AGENDA CULTURAL

24.12.20

Os dentes caem na covid? - Alberto Consolaro

 A forma expulsiva dos dentes monoradiculados explicam algumas saídas súbitas dos dentes para fora dos alvéolos ósseo

Talidomida era para grávidas, evitava vômitos e as deixavam tranquilas. Nos animais não provoca efeito colateral e sua ação teratogênica só ocorre em humanos. Quase banida, provocou comoção mundial pelas 12 mil crianças nascidas sem membros ou cérebro. A covid já matou milhões.

Antes que MacBride, médico australiano, relacionasse a talidomida com as anomalias, um médico alemão precipitado logo publicou artigo e deu seu nome para a doença: “síndrome de Weidemann”. Depois, foi um vexame. Não nos precipitemos na descrição das doenças e técnicas novas.

Há “notícias” de pessoas que após a covid, perderam um ou outro dente que saía do osso sem causa aparente. São relatos fortuitos de pessoas que os repórteres perguntavam para um profissional explicar “precipitadamente” que na covid haveria também microtrombos e microêmbolos no ligamento periodontal que une o dente ao osso. Muitas pessoas me perguntam: pode isto? Me senti ao lado de Galvão Bueno: pode isto, Arnaldo?

CAUSAS

A perda súbita de um dente ao sair do alvéolo sem muito sangramento pode ocorrer quando:

1º. For um dente decíduo cuja raiz reabsorvida ficou muito curta, podendo se soltar frente a um alimento duro ou pequena batida conhecida como concussão.

2º. Se for dente permanente que ainda não completou sua formação, a raiz pode estar mais curta e o osso flexível. Frente a uma batida pequena, o dente pode ser expulso.

3º. Se o dente for monoradiculado, o ligamento pode não segurar o dente no alvéolo em casos de moldagens/moldeiras e, acidentalmente, o dente sai na mão do profissional, especialmente pré-molares inferiores. Felizmente ocorre raramente!

4º. Dente com periodontite significa que há perda de suporte ósseo. O paciente nem sabe que tem pela aparência, mas o dente ficou sem boa parte do osso. Um esforço maior na alimentação, pode levar a perda do dente como ao morder uma bala de menta!

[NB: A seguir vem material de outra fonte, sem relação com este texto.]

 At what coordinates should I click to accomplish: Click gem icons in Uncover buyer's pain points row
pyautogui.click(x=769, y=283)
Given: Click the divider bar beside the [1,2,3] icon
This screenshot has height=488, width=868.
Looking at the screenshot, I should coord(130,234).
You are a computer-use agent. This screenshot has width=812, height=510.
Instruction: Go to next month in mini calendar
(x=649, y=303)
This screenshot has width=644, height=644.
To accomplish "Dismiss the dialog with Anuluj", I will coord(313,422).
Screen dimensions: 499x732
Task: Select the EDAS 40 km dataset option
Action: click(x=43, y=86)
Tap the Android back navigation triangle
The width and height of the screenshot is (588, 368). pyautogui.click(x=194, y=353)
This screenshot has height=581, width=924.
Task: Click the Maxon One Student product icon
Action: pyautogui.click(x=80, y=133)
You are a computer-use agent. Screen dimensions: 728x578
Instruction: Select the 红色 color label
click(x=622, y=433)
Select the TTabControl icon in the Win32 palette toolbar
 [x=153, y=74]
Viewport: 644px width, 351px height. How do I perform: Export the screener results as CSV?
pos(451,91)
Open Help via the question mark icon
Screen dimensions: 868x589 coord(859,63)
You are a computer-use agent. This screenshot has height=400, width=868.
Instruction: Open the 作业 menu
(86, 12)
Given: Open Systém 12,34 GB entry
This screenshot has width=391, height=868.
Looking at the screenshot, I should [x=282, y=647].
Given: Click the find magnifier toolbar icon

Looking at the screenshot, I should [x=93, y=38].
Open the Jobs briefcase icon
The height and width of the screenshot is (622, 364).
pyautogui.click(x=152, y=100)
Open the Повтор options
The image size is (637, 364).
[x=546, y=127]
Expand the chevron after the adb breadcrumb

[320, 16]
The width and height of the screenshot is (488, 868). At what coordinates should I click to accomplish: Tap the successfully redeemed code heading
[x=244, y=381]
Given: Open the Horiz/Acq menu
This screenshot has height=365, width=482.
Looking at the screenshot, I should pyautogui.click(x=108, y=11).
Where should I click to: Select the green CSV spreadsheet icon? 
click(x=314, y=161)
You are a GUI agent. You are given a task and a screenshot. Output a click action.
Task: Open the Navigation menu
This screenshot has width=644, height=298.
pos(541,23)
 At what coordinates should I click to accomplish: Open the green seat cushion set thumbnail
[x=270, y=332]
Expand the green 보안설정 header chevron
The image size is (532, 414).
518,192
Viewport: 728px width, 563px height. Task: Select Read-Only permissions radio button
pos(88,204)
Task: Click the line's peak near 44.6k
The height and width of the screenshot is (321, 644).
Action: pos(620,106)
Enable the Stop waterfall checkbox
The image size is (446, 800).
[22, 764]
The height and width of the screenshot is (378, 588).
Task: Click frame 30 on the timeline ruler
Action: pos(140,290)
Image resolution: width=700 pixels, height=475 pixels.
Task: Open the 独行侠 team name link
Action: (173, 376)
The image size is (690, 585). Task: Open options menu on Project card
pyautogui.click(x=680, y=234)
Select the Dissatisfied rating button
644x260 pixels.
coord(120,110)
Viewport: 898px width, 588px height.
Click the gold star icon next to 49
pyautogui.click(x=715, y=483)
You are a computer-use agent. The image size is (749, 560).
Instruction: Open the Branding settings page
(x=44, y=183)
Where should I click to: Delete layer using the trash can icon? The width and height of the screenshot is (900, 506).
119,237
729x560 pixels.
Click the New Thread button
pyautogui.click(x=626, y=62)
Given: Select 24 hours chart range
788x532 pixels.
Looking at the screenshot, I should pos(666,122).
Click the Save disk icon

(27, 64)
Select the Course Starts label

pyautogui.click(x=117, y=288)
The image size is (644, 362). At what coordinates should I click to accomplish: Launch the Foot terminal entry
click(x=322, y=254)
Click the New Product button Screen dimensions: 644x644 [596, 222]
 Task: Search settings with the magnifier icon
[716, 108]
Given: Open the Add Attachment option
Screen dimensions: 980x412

5º. Um acidente frequente é o traumatismo de dentes durante os procedimentos de anestesia geral e intubação pela boca, inclusive para outros fins como dar função respiratória. Na hora, o que vale é salvar a vida do paciente; se o laringoscópio, tubos e outros apetrechos bater nos dentes, naquele momento não é prioritário! Em muitos casos, os dentes ficam com mobilidade e ninguém percebe, nem o paciente que está inconsciente, como os de covid.

6º. Durante a internação para terapia intensiva, os pacientes precisam ter a boca higienizada e quem faz isso são cirurgiões dentistas, fisioterapeutas, enfermeiras e outros. Mas, a higienização nunca é igual a feita pelo próprio paciente consciente. Isto agrava certas situações que o paciente já tinha como gengivites e periodontites.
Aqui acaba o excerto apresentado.